I imagine it's more of a vibe-coded "make sure the end users have all the files they'll need to be ready to go" prompt, and it's Claude that "decided" to just have all the files from the get-go

[–] TootGuitar@sh.itjust.works 1 points 9 hours ago (1 children)

Ah yes let’s wildly speculate about how they may or may not be writing software.

Is that not what we were doing? I'm not disagreeing that it's scummy that they're installing unnecessary files, just speculating that's it's ineptitude rather than malicious. Hanlon's Razor and all that. Considering the downvotes on my comment I may have misread your comment.

[–] homesweethomeMrL@lemmy.world 4 points 16 hours ago

I think that's too generous. As if they didn't think about this.

[–] TacoEvent@lemmy.zip 3 points 17 hours ago (1 children)

Side question, are the typos intentional?

[–] FearfulSalad@ttrpg.network 7 points 16 hours ago (1 children)
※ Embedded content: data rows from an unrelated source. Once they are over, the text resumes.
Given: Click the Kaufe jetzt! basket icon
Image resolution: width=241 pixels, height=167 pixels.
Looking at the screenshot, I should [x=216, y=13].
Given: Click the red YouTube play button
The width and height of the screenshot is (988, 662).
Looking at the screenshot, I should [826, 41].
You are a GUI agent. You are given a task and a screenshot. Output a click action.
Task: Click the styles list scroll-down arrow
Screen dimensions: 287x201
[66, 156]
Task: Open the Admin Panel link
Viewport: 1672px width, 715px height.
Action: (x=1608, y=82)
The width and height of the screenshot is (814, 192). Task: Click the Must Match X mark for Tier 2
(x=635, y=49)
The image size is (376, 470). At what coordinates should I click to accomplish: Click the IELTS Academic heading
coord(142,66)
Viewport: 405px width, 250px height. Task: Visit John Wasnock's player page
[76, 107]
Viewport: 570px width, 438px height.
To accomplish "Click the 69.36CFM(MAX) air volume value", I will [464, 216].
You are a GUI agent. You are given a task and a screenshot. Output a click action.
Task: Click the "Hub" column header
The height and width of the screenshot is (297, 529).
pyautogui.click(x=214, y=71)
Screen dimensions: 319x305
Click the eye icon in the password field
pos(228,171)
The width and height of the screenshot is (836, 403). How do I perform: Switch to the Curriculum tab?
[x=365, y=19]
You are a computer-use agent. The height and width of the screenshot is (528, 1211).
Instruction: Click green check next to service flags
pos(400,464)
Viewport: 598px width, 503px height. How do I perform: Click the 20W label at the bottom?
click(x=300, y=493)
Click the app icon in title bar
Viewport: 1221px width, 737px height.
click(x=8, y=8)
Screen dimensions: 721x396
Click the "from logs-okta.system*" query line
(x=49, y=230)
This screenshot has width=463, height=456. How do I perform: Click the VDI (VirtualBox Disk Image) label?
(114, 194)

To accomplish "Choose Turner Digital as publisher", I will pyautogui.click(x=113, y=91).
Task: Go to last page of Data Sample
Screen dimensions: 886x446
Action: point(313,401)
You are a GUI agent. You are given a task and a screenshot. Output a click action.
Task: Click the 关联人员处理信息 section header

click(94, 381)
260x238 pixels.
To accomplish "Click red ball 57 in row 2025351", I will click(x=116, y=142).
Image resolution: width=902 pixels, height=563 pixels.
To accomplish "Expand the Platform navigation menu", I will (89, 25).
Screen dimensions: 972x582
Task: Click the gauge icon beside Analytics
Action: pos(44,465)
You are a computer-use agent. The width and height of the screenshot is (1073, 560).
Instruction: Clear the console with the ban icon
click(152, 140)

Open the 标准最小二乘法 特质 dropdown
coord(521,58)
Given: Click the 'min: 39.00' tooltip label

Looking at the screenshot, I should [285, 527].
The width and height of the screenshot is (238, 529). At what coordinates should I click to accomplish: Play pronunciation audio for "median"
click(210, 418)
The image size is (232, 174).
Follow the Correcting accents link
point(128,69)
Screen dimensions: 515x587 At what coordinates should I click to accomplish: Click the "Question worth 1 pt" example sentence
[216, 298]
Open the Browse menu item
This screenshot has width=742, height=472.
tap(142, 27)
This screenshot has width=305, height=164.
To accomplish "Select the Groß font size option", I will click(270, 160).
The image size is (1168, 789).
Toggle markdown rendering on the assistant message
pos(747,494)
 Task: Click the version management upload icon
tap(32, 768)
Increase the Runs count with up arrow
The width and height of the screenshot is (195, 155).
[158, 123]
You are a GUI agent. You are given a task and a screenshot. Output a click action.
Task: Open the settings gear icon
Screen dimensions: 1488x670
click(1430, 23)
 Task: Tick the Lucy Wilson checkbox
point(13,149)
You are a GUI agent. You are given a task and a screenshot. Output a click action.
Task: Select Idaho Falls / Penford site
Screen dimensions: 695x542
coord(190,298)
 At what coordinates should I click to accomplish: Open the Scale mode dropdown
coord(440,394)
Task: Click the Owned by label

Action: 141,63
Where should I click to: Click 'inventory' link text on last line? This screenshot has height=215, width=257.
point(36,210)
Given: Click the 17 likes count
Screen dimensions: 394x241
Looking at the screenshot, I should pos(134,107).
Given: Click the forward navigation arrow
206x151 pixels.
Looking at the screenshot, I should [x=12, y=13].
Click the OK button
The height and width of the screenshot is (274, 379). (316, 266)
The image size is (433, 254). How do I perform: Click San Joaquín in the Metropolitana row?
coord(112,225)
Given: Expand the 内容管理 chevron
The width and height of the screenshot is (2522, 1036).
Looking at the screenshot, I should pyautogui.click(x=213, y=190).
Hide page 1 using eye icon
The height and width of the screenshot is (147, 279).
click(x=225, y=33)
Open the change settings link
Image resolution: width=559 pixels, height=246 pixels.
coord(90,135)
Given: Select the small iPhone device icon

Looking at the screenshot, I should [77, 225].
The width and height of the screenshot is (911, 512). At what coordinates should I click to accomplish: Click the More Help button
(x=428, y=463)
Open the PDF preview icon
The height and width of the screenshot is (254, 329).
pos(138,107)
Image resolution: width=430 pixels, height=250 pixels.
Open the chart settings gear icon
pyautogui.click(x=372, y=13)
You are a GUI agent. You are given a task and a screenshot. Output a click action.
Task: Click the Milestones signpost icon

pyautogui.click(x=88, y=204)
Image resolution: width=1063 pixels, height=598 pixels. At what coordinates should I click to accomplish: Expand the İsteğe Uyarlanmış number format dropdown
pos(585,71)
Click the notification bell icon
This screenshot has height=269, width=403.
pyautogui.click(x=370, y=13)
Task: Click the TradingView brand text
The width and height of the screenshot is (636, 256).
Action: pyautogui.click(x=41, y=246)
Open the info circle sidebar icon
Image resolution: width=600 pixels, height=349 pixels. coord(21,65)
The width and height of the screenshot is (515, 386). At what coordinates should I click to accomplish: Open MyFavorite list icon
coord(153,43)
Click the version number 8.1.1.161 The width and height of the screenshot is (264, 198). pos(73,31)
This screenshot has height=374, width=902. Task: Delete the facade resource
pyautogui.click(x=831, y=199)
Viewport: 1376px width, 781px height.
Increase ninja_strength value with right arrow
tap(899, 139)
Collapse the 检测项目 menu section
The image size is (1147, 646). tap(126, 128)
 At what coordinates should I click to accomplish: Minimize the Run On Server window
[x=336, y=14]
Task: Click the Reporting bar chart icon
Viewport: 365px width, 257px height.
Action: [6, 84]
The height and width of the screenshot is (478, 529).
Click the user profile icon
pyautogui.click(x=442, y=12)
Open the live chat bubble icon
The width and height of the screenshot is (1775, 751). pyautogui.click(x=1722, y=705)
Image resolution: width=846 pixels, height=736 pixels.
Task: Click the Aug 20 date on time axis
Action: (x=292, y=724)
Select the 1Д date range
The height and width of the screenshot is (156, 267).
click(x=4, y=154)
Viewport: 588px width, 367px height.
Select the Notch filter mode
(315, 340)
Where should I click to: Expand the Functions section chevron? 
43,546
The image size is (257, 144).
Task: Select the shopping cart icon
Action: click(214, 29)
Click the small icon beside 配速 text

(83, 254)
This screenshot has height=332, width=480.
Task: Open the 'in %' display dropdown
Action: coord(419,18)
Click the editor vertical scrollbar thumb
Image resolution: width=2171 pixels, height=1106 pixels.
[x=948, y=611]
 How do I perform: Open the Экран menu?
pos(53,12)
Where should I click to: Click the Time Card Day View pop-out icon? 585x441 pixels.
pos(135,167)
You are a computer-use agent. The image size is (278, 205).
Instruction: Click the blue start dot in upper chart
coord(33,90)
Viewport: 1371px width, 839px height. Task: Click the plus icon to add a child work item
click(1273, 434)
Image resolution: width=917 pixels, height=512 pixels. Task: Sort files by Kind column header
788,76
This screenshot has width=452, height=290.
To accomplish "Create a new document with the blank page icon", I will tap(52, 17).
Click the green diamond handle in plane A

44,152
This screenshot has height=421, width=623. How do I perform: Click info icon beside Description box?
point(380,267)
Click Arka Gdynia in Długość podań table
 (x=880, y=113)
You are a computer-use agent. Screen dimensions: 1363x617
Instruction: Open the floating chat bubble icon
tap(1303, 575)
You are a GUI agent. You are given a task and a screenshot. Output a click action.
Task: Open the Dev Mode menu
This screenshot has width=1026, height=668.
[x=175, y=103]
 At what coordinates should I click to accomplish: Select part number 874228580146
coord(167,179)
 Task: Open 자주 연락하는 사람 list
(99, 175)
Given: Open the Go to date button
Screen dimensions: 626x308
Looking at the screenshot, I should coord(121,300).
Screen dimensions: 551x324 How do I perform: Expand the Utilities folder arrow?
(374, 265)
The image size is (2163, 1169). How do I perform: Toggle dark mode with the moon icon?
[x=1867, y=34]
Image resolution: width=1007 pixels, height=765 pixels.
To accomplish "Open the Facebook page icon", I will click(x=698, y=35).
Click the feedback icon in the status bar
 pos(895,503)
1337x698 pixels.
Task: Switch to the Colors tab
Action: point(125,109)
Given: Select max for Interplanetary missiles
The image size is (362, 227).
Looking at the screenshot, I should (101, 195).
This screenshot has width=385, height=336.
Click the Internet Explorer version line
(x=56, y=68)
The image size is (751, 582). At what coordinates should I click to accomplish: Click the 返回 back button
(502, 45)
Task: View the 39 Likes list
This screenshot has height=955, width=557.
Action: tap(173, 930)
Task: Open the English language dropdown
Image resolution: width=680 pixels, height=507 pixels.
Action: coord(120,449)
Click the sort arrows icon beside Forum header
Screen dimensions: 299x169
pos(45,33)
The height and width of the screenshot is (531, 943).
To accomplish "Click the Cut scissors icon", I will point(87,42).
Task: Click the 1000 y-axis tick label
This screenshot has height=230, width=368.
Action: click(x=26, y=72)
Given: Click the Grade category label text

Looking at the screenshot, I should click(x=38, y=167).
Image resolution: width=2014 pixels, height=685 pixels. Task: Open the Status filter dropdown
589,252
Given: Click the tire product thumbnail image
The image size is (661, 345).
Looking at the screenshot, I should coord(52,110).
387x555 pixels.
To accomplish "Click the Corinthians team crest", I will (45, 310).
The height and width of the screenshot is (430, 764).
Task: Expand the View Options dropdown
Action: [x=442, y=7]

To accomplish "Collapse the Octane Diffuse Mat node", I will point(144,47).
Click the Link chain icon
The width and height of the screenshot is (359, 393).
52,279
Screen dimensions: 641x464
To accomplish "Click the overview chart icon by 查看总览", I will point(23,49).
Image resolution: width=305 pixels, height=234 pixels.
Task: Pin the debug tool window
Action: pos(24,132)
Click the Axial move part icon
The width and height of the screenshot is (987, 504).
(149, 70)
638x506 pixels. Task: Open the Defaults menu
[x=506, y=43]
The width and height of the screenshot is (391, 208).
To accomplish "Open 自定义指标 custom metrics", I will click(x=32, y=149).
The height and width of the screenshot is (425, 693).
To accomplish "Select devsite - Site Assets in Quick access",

Mobile keyboard without spellcheck, I make thr exact same typos as thst poster with my thick fingers.

[–] ILikeBoobies@lemmy.ca 2 points 15 hours ago

Or it's an iPhone, they sometimes don't input pressed letters or input the wrong one.

[–] einfach_orangensaft@sh.itjust.works 31 points 21 hours ago (2 children)

American softwar company spying on its users...more news at 8

[–] inari@piefed.zip 10 points 21 hours ago (1 children)
[–] homesweethomeMrL@lemmy.world 6 points 15 hours ago

For its part, Apple has denied the claims, saying in a statement to The Wall Street Journal, "We have never heard of PRISM. We do not provide any government agency with direct access to our servers."

ok

[–] pluge@piefed.social 1 points 12 hours ago

Ah gee you're right. Let's shut down all the privacy blogs and communities. No reason to talk about privacy violations at all anymore.